But I think the author's definition is too binary.

Science and engineering are a continuum. At one end is the theoretical
scientist who discovers new knowledge; at the other the engineer who applies
knowledge to serve some practical end. But between them lies the applied
scientist whose purpose is to extend scientific knowledge to make it valuable
to scientists working in other domains. And the process of doing that always
involves lots of engineering -- discovering the reproducible limits of a
phenomenon or a technique toward achieving some goal. Inevitably then, many
applied scientists and engineers share the same job.

For example: Were Salk and Sabin scientists or were they engineers when they
refined a method to inoculate against polio? Certainly they were applying
science, but what was their principal role: a) discovering new knowledge or b)
refining a technique? Once it moves from the petri dish to the human, isn't
medicine usually more like engineering than science?
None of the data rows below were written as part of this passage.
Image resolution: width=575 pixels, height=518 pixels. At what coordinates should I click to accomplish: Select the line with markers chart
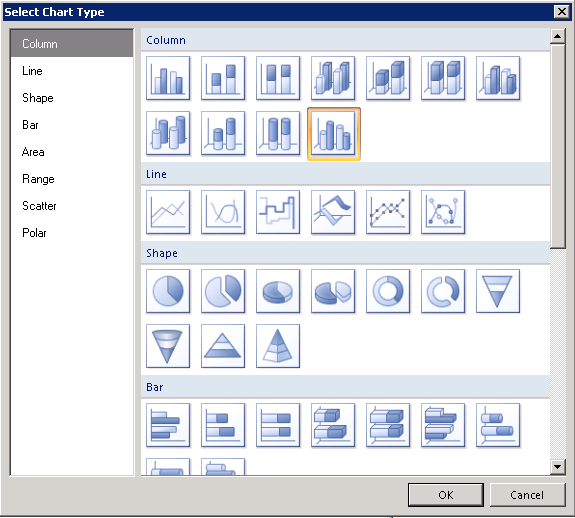click(x=388, y=212)
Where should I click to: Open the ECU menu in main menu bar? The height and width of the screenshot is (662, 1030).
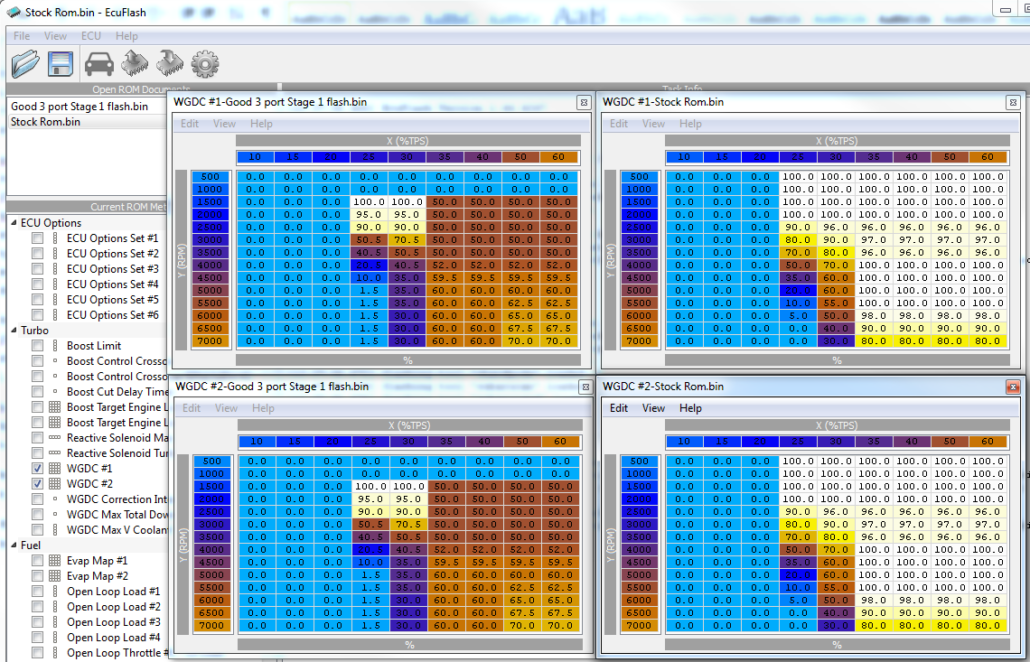[x=91, y=36]
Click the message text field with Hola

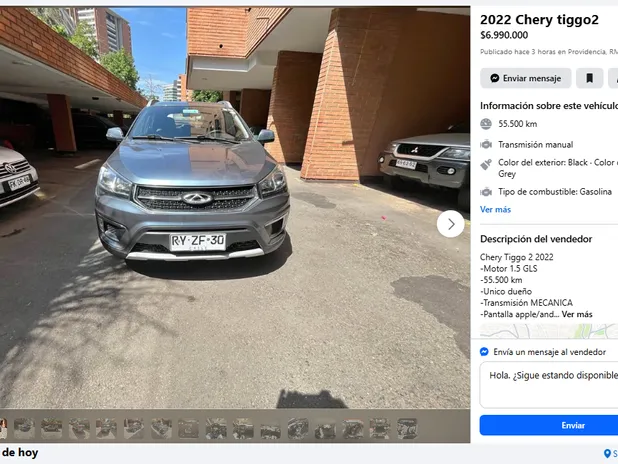coord(549,385)
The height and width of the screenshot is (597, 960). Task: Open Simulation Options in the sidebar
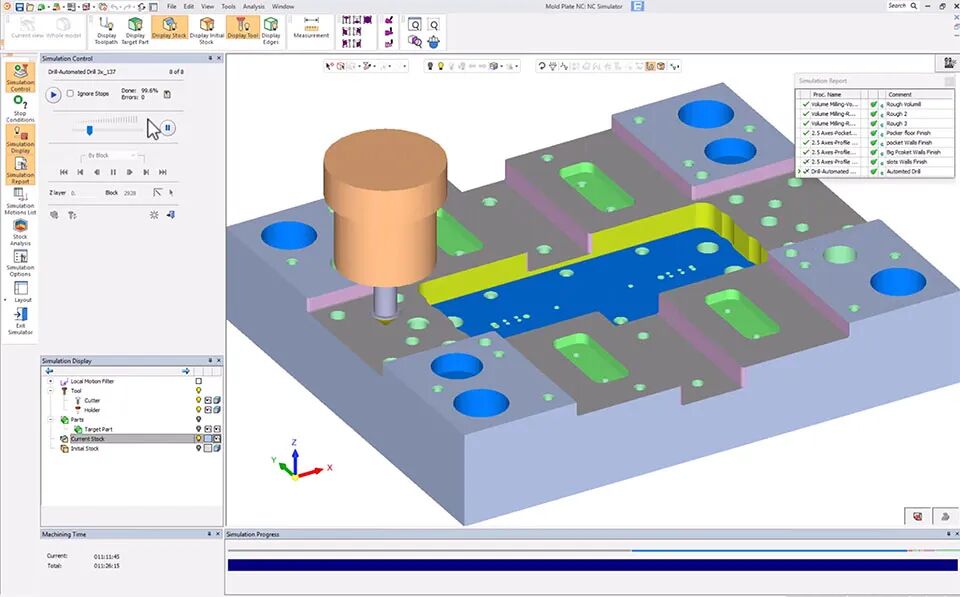20,263
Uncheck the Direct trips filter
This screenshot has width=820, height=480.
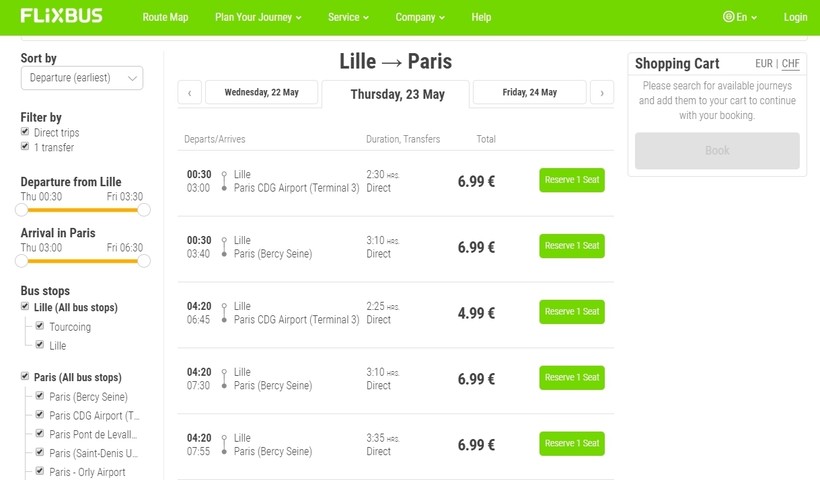pos(25,132)
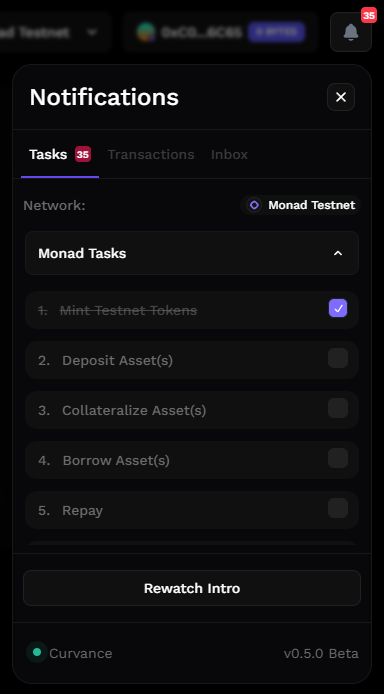The image size is (384, 694).
Task: Select the Borrow Asset(s) task row
Action: (192, 460)
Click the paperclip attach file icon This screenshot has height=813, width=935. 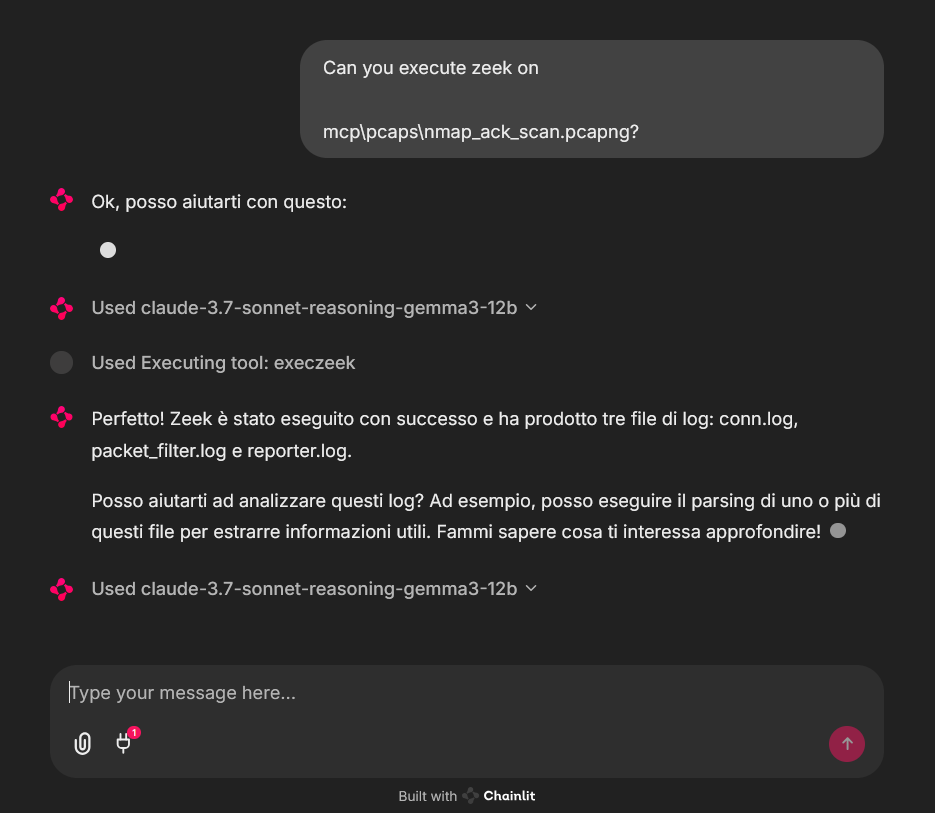coord(83,743)
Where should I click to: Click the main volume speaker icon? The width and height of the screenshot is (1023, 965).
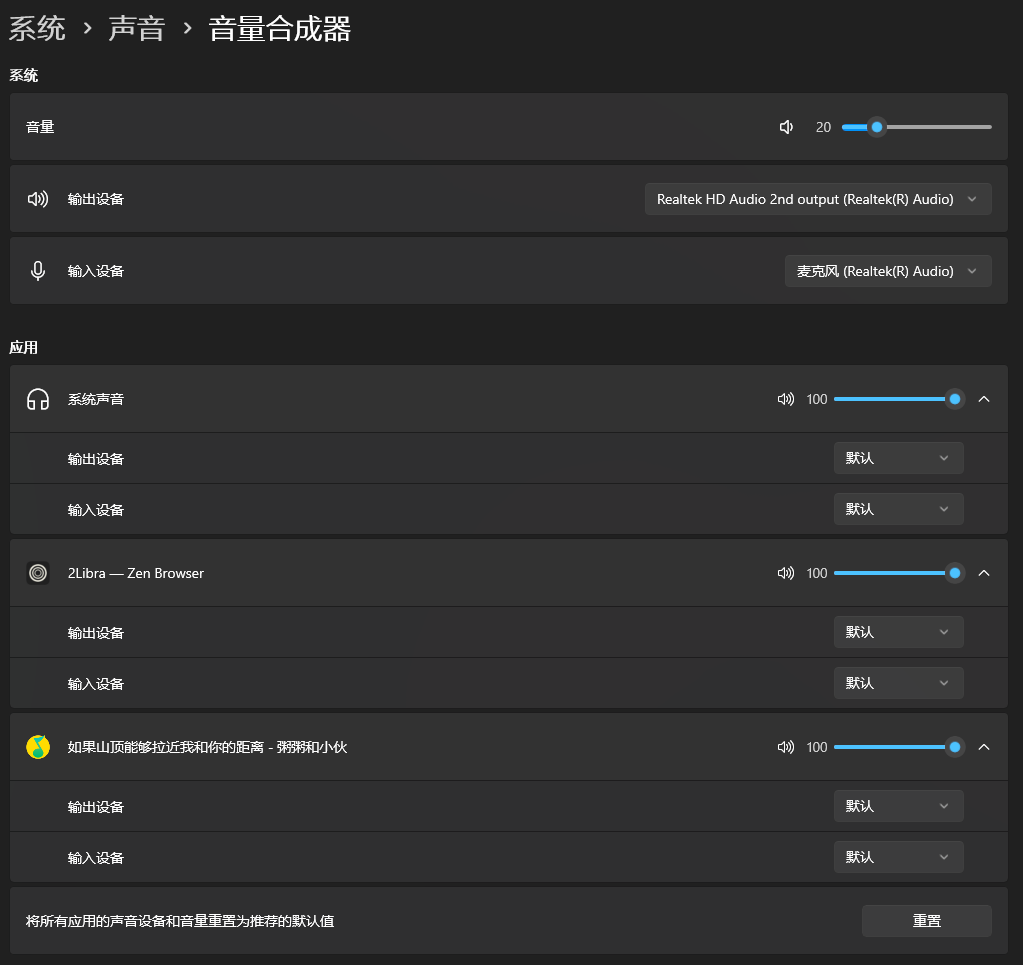786,127
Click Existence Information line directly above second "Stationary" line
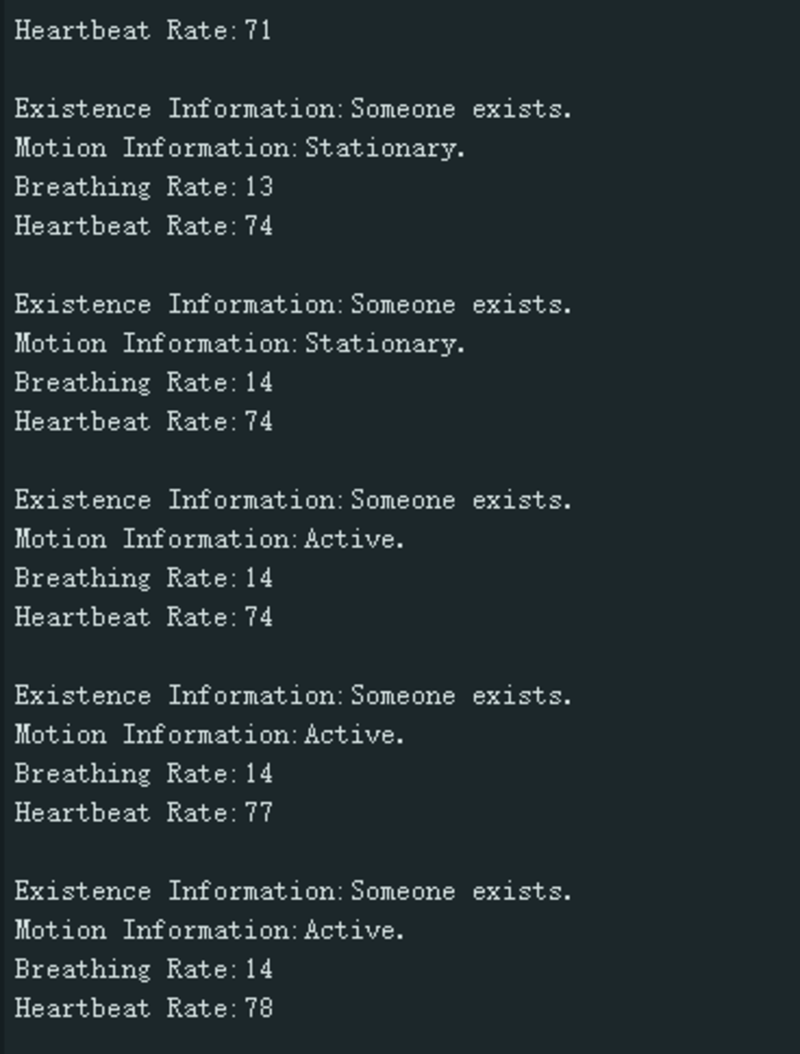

As I see it, at some point the boundary between science vs engineering blurs
to an a degree that the difference is negligible.

------
mjfl
While the humorous distinctions are all great, they are also sort of tiresome
to me. Maybe I'm the only one. To me it's a symptom of a world where we have
too much specialization. To do "science" a scientist will often have to do
"engineering" and I also feel like engineering expands knowledge just like
science does.

------
amelius
[https://xkcd.com/242/](https://xkcd.com/242/)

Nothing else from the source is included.